In that same year, the China New Technological Pioneering Company opened its doors as the first risk investment company in the country. A succession of scientific and technological risk investment companies, risk investment funds, and scientific and technological investment guarantor companies were soon to follow its lead. Governmental departments were the main investors.
According to Zhou, a good set of mechanisms for the withdrawal of capital is necessary to promote the effective circulation and reinvestment of risk investment capital. Currently the three options for withdrawal (shareholders' rights transfers, public listings and settlement) all lack clear, specific and targeted laws and regulations. What's more there is no legal guarantee mechanism in place.
"The stipulations of the Company Law are now considered too onerous. There are no operational regulations for shareholders' rights transfers. The relevant provisions of the Bankruptcy Law are only suitable for state-owned enterprises," said Zhou.
Shareholder's rights transfer is a typical property right's transfer. However a market for trading copyright has not yet emerged in China. High transfer costs and the lack of a clear legislative and regulatory framework for ownership rights in the hi-tech, scientific and technological areas, coupled with now outdated supervisory and management practices have served to restrict the freedom of hi-tech enterprises to conduct property rights' transfers.
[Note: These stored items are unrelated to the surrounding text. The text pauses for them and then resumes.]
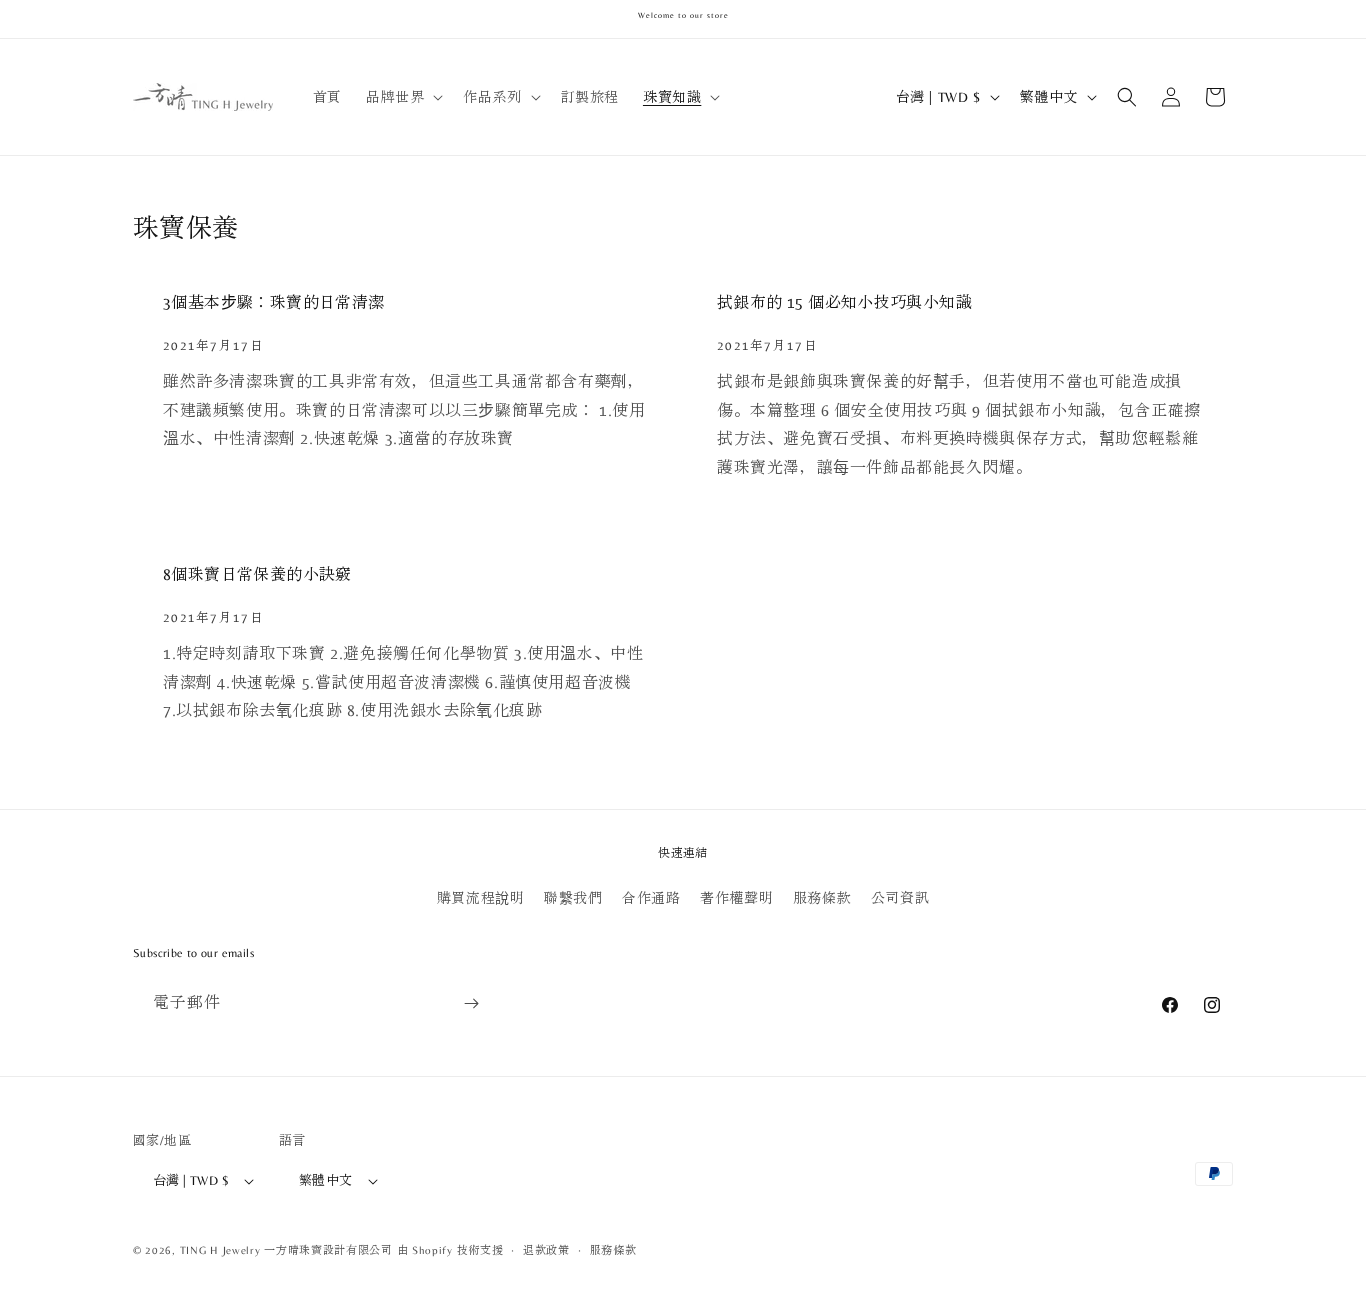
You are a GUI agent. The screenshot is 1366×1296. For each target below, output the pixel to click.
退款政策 (546, 1250)
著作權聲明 (736, 898)
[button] (402, 97)
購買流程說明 (481, 898)
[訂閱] (471, 1003)
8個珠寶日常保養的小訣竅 (257, 574)
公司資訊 (900, 898)
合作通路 (651, 898)
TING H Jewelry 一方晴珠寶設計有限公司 (286, 1250)
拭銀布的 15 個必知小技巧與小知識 (844, 302)
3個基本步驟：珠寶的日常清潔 (273, 302)
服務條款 (822, 898)
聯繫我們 (573, 898)
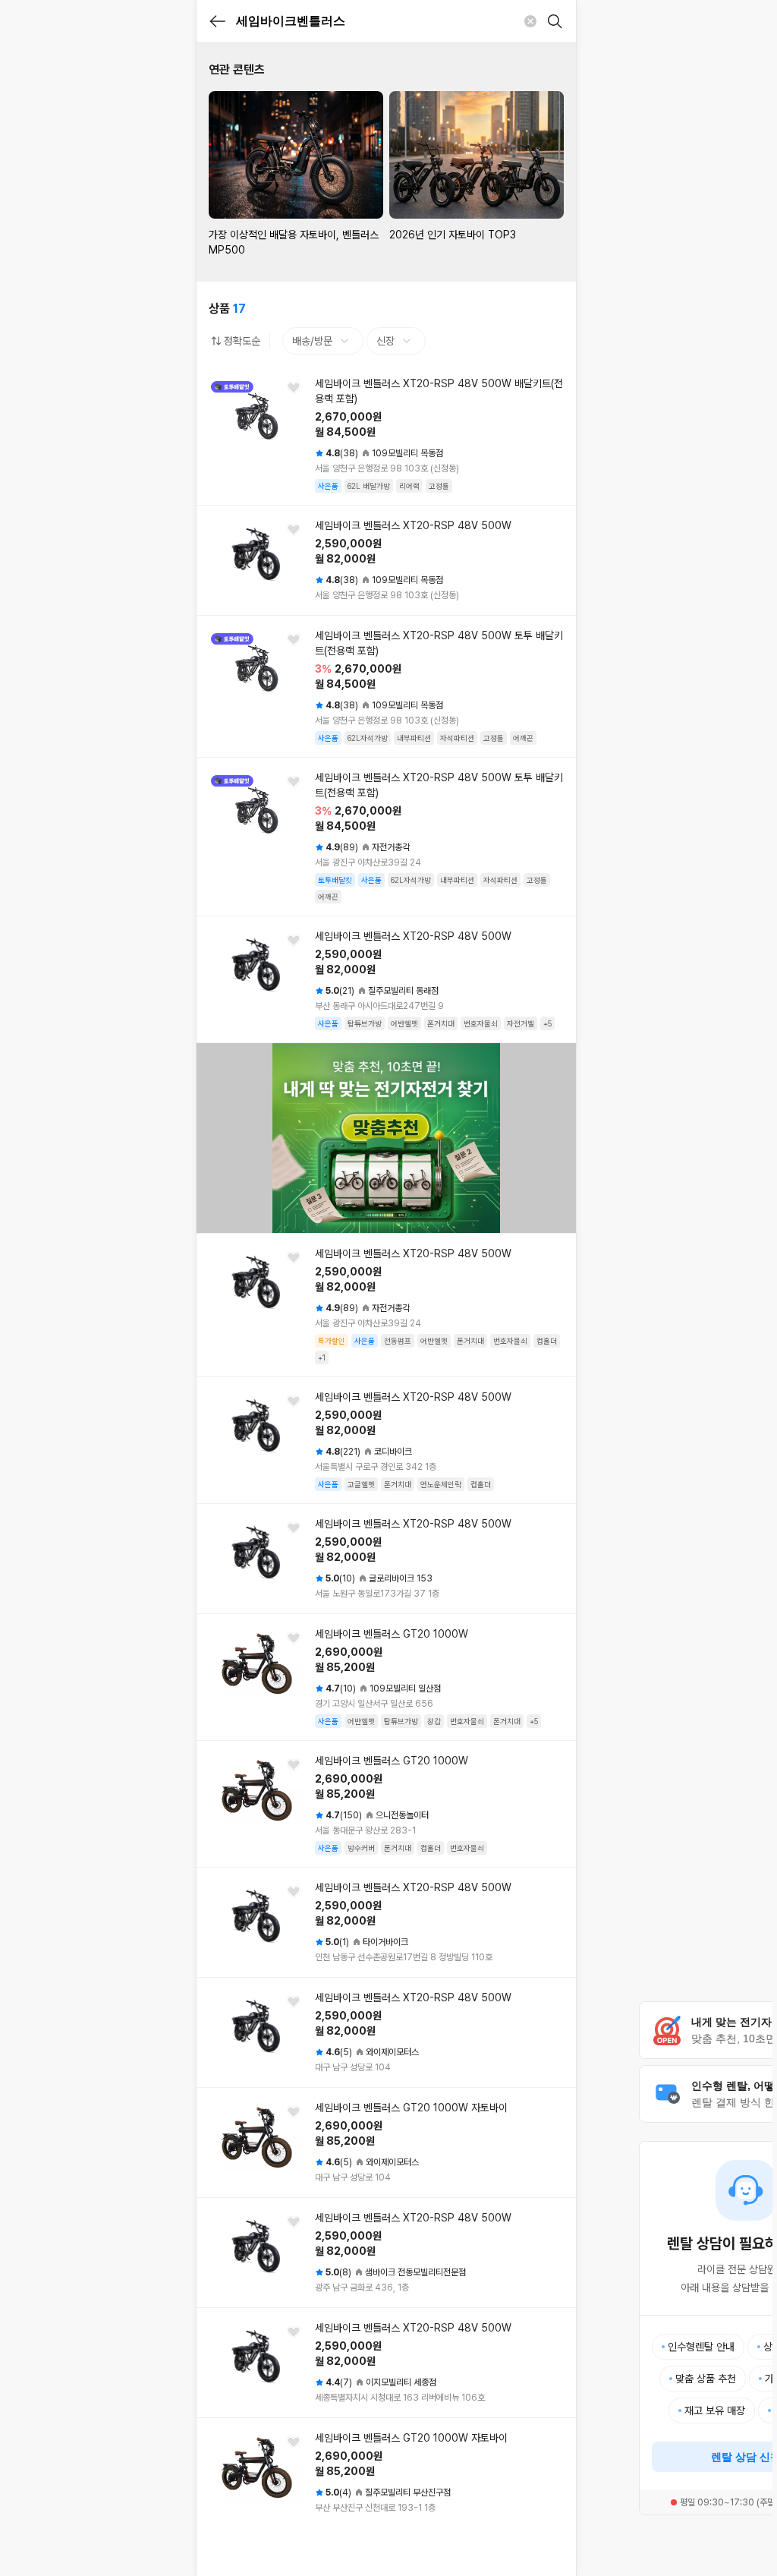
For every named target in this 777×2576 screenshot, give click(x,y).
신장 (385, 341)
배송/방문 (312, 341)
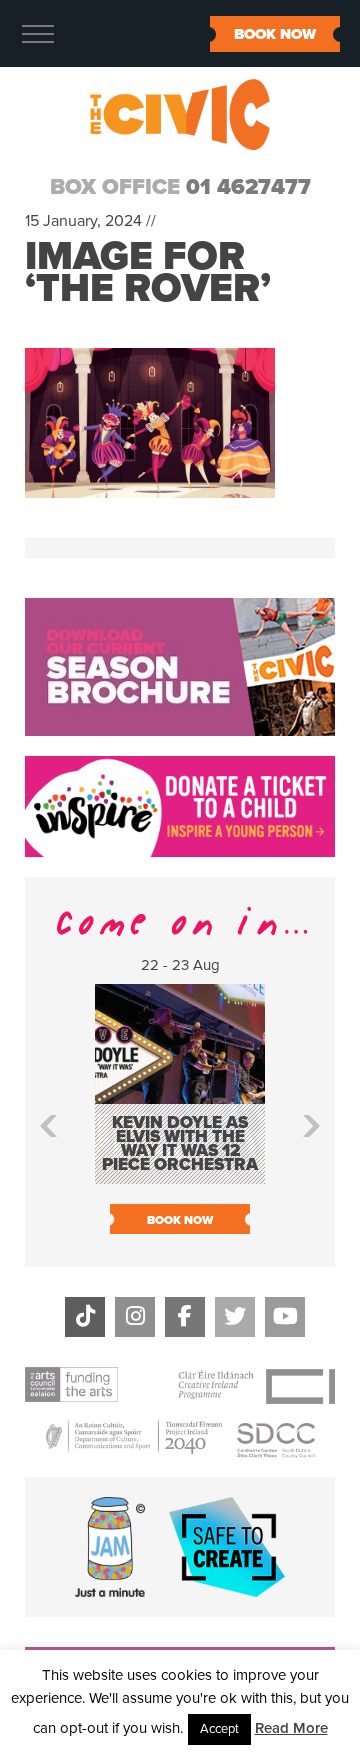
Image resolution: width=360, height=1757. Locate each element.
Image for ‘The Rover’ (148, 272)
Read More (291, 1728)
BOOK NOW (275, 34)
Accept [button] (219, 1729)
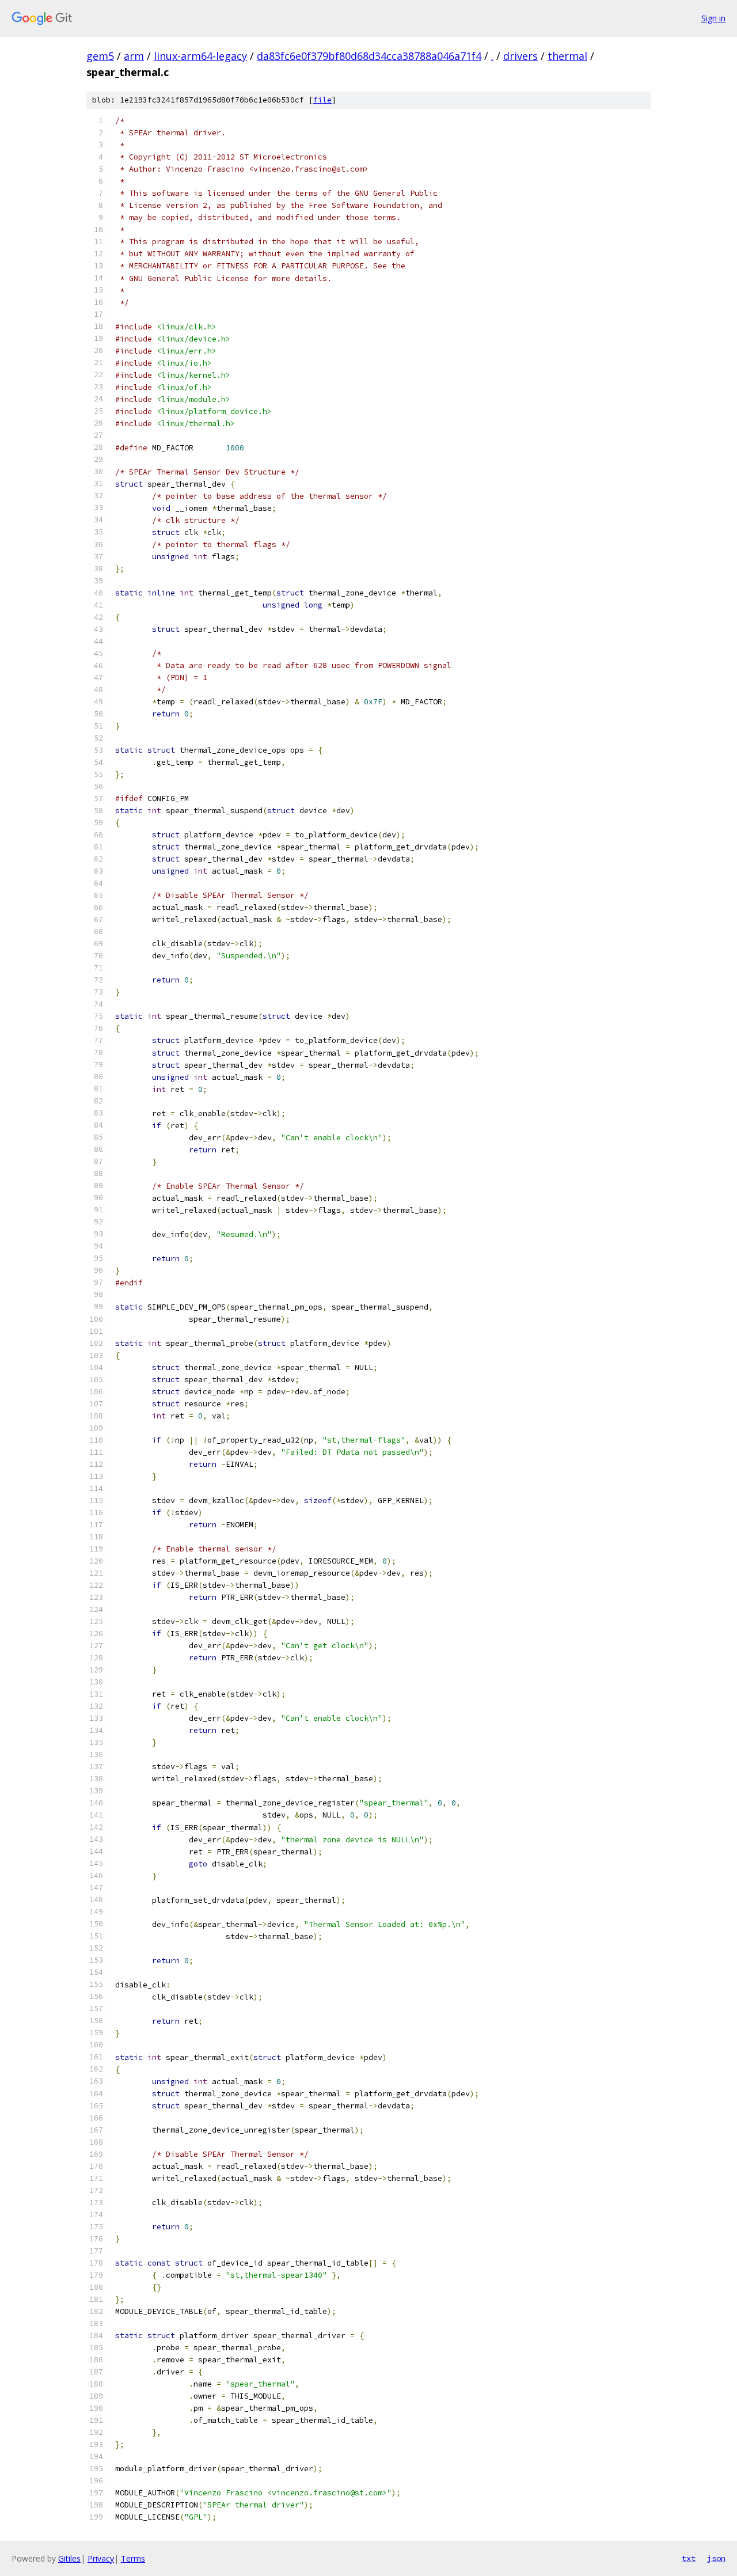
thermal (567, 56)
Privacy (101, 2558)
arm (134, 56)
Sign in (713, 18)
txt (689, 2558)
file (322, 100)
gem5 (100, 56)
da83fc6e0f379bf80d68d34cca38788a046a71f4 (369, 56)
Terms (133, 2558)
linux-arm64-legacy (200, 56)
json (716, 2558)
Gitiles (69, 2558)
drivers (520, 56)
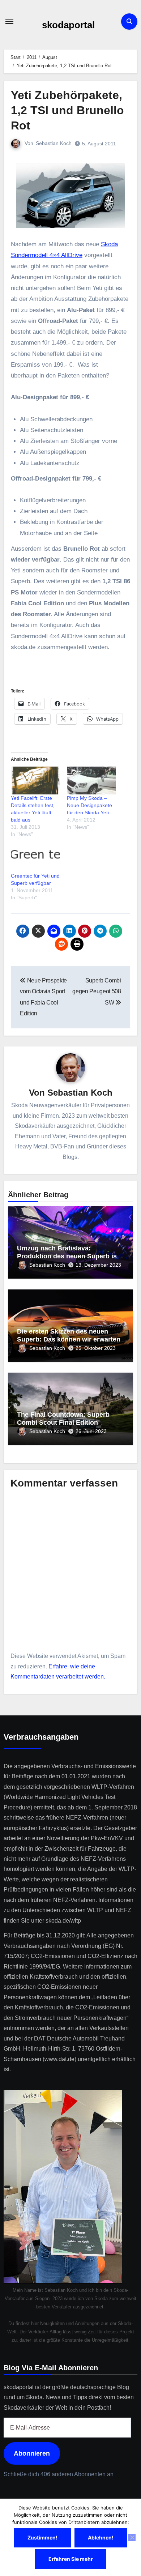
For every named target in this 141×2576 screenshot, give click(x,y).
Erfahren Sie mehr (70, 2559)
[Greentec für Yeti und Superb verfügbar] (35, 858)
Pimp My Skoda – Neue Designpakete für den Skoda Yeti (89, 805)
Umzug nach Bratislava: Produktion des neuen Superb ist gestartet (68, 1256)
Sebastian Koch (54, 143)
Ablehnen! (101, 2537)
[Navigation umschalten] (9, 21)
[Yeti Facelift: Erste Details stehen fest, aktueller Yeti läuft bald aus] (35, 780)
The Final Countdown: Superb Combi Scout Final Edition (63, 1418)
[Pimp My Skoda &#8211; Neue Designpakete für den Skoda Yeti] (91, 780)
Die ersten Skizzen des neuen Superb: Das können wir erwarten (68, 1335)
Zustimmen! (42, 2537)
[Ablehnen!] (132, 2537)
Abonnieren (32, 2453)
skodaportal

Zhou recalled that in May 1996 the National People's Congress adopted the Law on Promoting the Transformation of Scientific and Technological Achievements. This provided a legal basis for the operation of risk investment companies. Then in December 1999, the central government issued "Some Suggestions on Establishing a Mechanism for Risk Investment". This was followed in January 2003 by "Provisional Rules on Mergers with and Acquisitions of Domestic Enterprises by Foreign Investors". These legislative steps served to introduce "pioneering investment" experience to China's developing market economy.
"However these measures were essentially conceptual and set out only the basic principles. There remains a need to bring in operational regulations," said Zhou adding, "The rights and responsibilities of the various parties in commercial transactions of this nature need to be clearly defined and legislation is necessary to protect their investments."